What is MOPS?

 MOPS® is a high performance software system for solving large-scale linear (LP), integer and mixed-integer optimization models (IP).

MOPS is based on state-of-the-art algorithms and their efficient implementation; key features are:

  • Advanced LP-preprocessing algorithms to remove redundancies in LP/IP-models
  • Primal and dual simplex algorithms with efficient LU-technology and various pricing strategies
  • Fast Interior point (barrier) algorithm with optimal basis identification
  • a new state-of-the-art dual simplex engine which is frequenty the fastes LP-engine
  • Supernode processing for IP-models is designed to strengthen the LP-relaxation of the IP-model

MOPS is a proven system  - used in applications of large companies since 1990. It is available on nearly all system platforms (Windows, UNIX, OS/390, VM/CMS, BS2000/OSD).

The benchmark results with MOPS for specific public LP/IP-models speak for themselves.

The MOPS team is devoted to deliver top quality products and exceptional service.

 

Overview of a typical LP/IP-optimization with MOPS

The following picture shows the normal case of optimizing a model with MOPS. The LP-model is solved after LP-preprocessing either with the interior point (IPM)- or the simplex method.
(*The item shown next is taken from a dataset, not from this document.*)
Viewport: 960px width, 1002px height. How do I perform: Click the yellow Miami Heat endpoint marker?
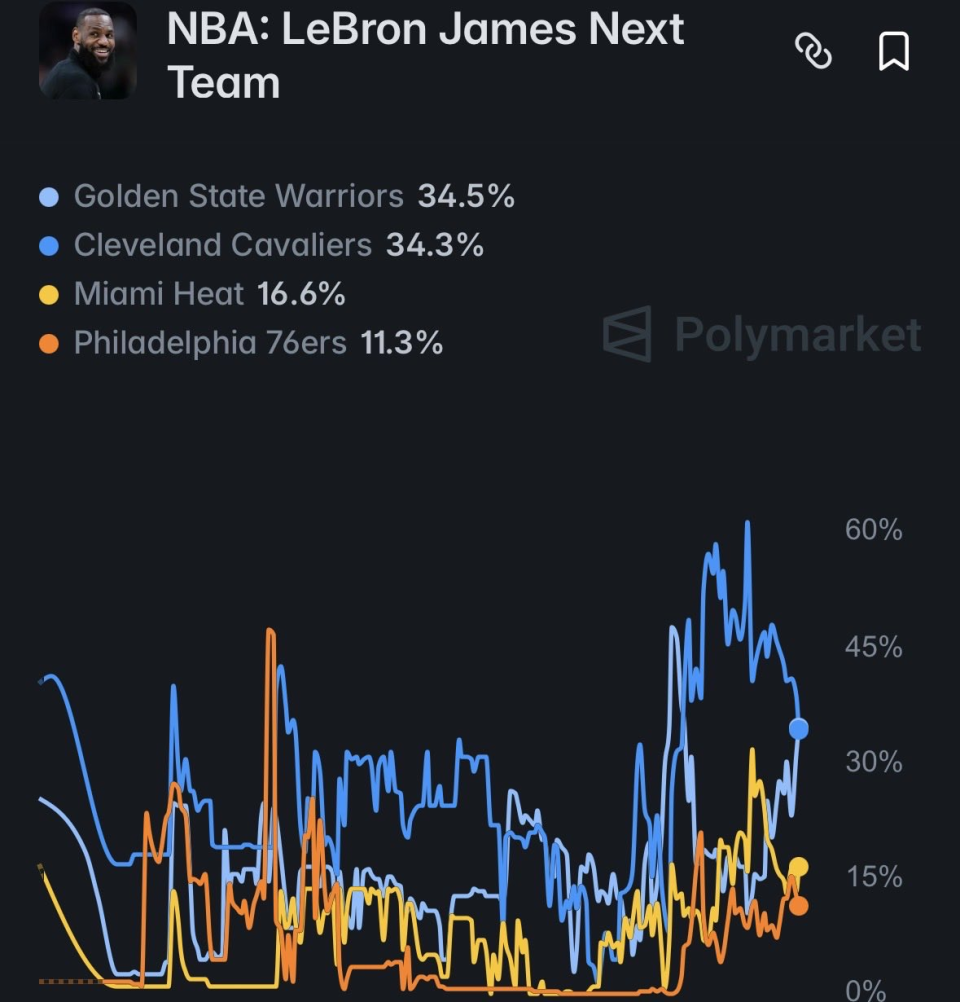pos(799,867)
If IPM is used an optimal basis solution can be determined (Optimal BI). A postsolve module determines from the optimal solution of the reduced model an optimal solution of the original model.

If the model contains integer or 0-1 variables a supernode processing is performed to tighten the LP-relaxation before and (optional during) the branch-and-bound-algorithm. Supernode processing encompasses a number of techniques such as:

  • Testing and fixing of variables
  • Bound and coefficient reduction
  • Probing on 0-1-variables
  • Deriving cliques and implications, storing cliques- and implications in tables
  • Generation of violated cliques, implication, cover, flow and gomory cuts
  • Special fixed-charge reduction

In the normal case a heuristic with various rounding options is used to find an initial integer solution.

The branch-and-bound / cut process is based on solving repeatedly LP-models with reduced bounds of some integer variables by either primal or dual simplex method. Modified bounds and optimal bases are normally stored in compressed form in main memory. If the size of the area for storing bounds and bases is exceeded data is automatically moved to disk. The search is limited only by the available disk space and a possible time limit.